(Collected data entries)
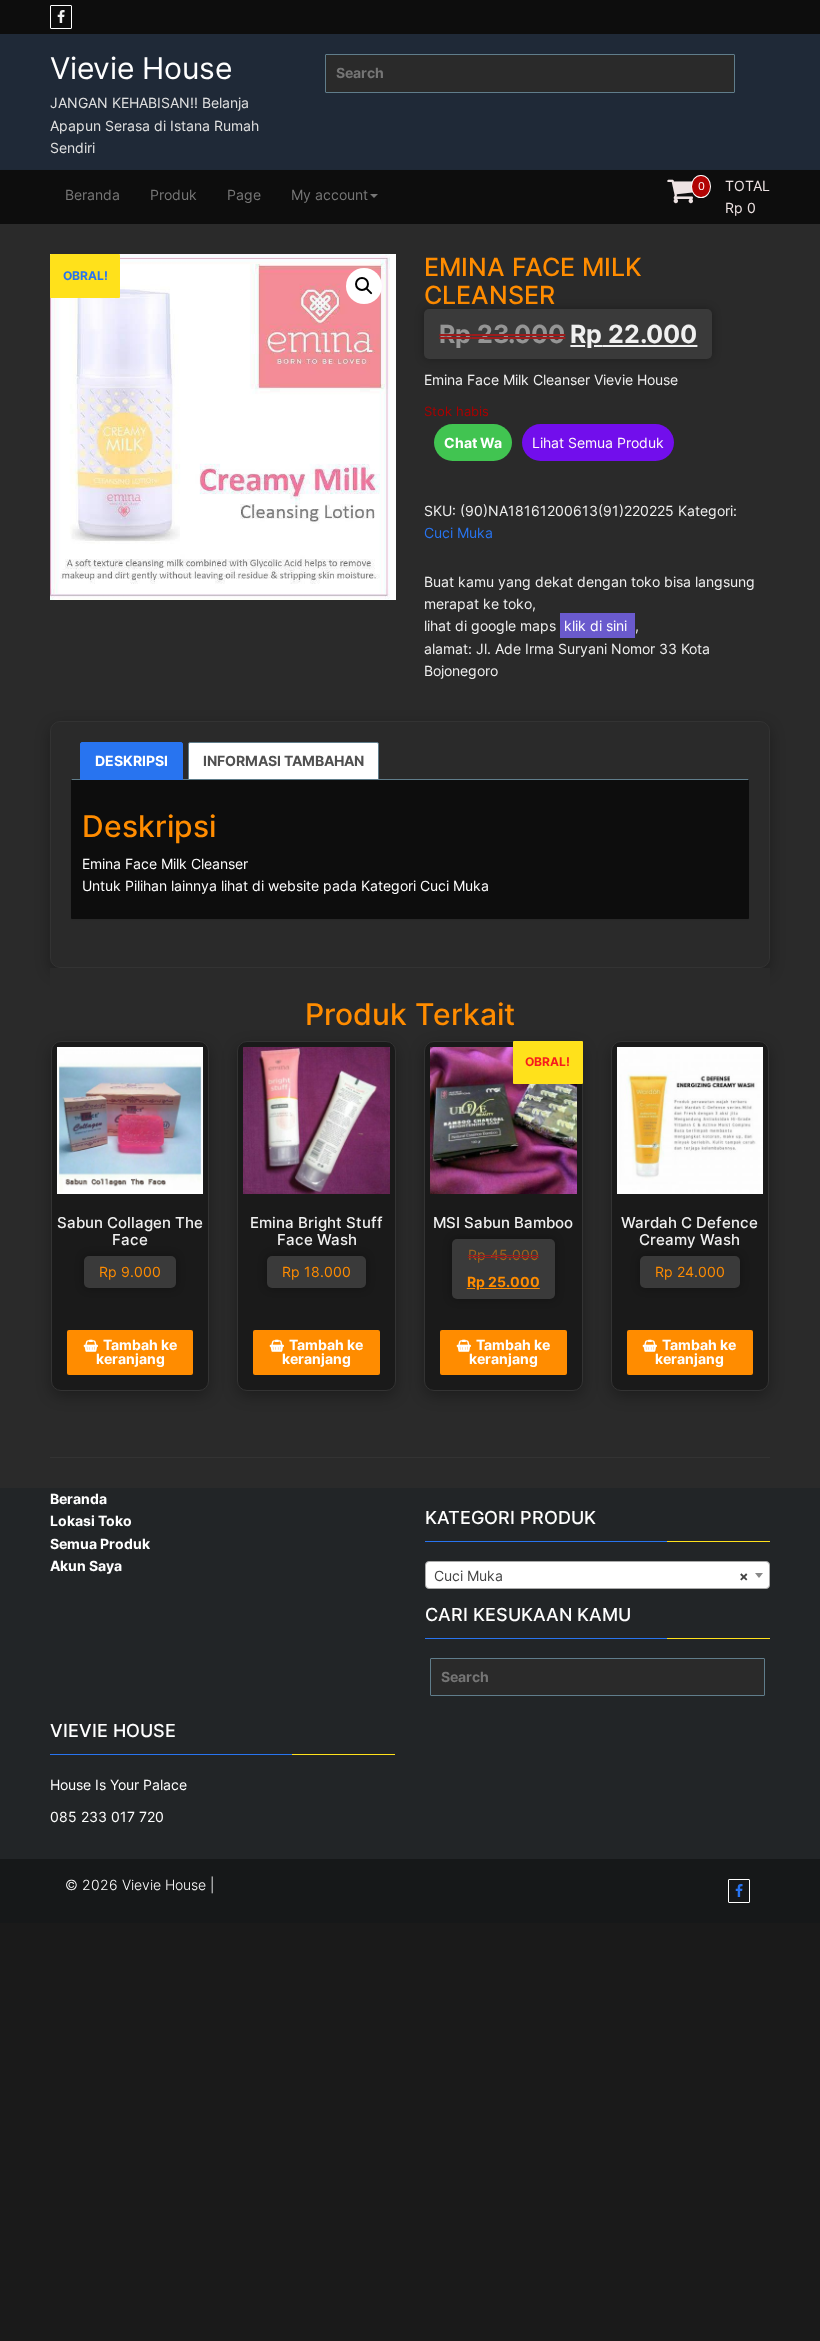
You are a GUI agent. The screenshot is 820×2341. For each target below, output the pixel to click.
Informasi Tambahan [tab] (283, 760)
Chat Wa (473, 442)
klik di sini (597, 625)
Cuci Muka (458, 532)
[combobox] (597, 1575)
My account (329, 194)
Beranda (92, 194)
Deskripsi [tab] (131, 760)
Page (244, 194)
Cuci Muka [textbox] (591, 1575)
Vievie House (141, 68)
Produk (173, 194)
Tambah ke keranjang (136, 1351)
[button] (364, 286)
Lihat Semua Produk (598, 442)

Problem description:
Print the data above from its first line through the line that has "Produk (173, 194)", exactly and with nothing else, omitting pictures.

Completed exercise:
You are a GUI agent. The screenshot is 820×2341. For each target below, output the pixel to click.
Informasi Tambahan [tab] (283, 760)
Chat Wa (473, 442)
klik di sini (597, 625)
Cuci Muka (458, 532)
[combobox] (597, 1575)
My account (329, 194)
Beranda (92, 194)
Deskripsi [tab] (131, 760)
Page (244, 194)
Cuci Muka [textbox] (591, 1575)
Vievie House (141, 68)
Produk (173, 194)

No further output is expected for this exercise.